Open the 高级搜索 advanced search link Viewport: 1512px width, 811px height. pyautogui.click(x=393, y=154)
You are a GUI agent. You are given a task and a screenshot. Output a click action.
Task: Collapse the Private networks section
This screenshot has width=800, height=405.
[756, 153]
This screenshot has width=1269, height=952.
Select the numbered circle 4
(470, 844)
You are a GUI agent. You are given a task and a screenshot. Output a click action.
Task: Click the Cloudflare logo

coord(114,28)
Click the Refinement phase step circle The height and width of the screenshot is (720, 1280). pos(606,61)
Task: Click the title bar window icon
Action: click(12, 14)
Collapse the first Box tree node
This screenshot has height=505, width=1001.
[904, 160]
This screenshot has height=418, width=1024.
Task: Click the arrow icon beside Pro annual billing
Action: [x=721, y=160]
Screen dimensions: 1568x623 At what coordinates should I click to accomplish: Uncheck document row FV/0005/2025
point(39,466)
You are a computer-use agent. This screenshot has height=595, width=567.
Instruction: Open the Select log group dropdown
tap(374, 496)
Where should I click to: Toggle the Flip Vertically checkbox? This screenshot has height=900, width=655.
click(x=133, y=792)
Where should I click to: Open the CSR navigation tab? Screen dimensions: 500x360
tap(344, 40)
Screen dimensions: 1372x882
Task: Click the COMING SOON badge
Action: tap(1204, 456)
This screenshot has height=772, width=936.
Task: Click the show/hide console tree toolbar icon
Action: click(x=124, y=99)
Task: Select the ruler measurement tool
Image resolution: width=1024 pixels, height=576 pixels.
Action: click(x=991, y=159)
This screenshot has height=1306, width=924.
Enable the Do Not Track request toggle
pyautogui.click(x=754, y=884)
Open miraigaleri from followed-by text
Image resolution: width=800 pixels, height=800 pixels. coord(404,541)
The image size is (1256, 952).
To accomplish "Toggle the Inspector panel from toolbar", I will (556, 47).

• WHAT IS BEING ASKED: Repeat every entry above exactly, leaving nothing out.

• TASK ANSWER:
Open the 高级搜索 advanced search link Viewport: 1512px width, 811px height. pyautogui.click(x=393, y=154)
You are a GUI agent. You are given a task and a screenshot. Output a click action.
Task: Collapse the Private networks section
This screenshot has width=800, height=405.
[756, 153]
This screenshot has width=1269, height=952.
Select the numbered circle 4
(470, 844)
You are a GUI agent. You are given a task and a screenshot. Output a click action.
Task: Click the Cloudflare logo

coord(114,28)
Click the Refinement phase step circle The height and width of the screenshot is (720, 1280). pos(606,61)
Task: Click the title bar window icon
Action: click(12, 14)
Collapse the first Box tree node
This screenshot has height=505, width=1001.
[904, 160]
This screenshot has height=418, width=1024.
Task: Click the arrow icon beside Pro annual billing
Action: [x=721, y=160]
Screen dimensions: 1568x623 At what coordinates should I click to accomplish: Uncheck document row FV/0005/2025
point(39,466)
You are a computer-use agent. This screenshot has height=595, width=567.
Instruction: Open the Select log group dropdown
tap(374, 496)
Where should I click to: Toggle the Flip Vertically checkbox? This screenshot has height=900, width=655.
click(x=133, y=792)
Where should I click to: Open the CSR navigation tab? Screen dimensions: 500x360
tap(344, 40)
Screen dimensions: 1372x882
Task: Click the COMING SOON badge
Action: tap(1204, 456)
This screenshot has height=772, width=936.
Task: Click the show/hide console tree toolbar icon
Action: click(x=124, y=99)
Task: Select the ruler measurement tool
Image resolution: width=1024 pixels, height=576 pixels.
Action: click(x=991, y=159)
This screenshot has height=1306, width=924.
Enable the Do Not Track request toggle
pyautogui.click(x=754, y=884)
Open miraigaleri from followed-by text
Image resolution: width=800 pixels, height=800 pixels. coord(404,541)
The image size is (1256, 952).
To accomplish "Toggle the Inspector panel from toolbar", I will (556, 47).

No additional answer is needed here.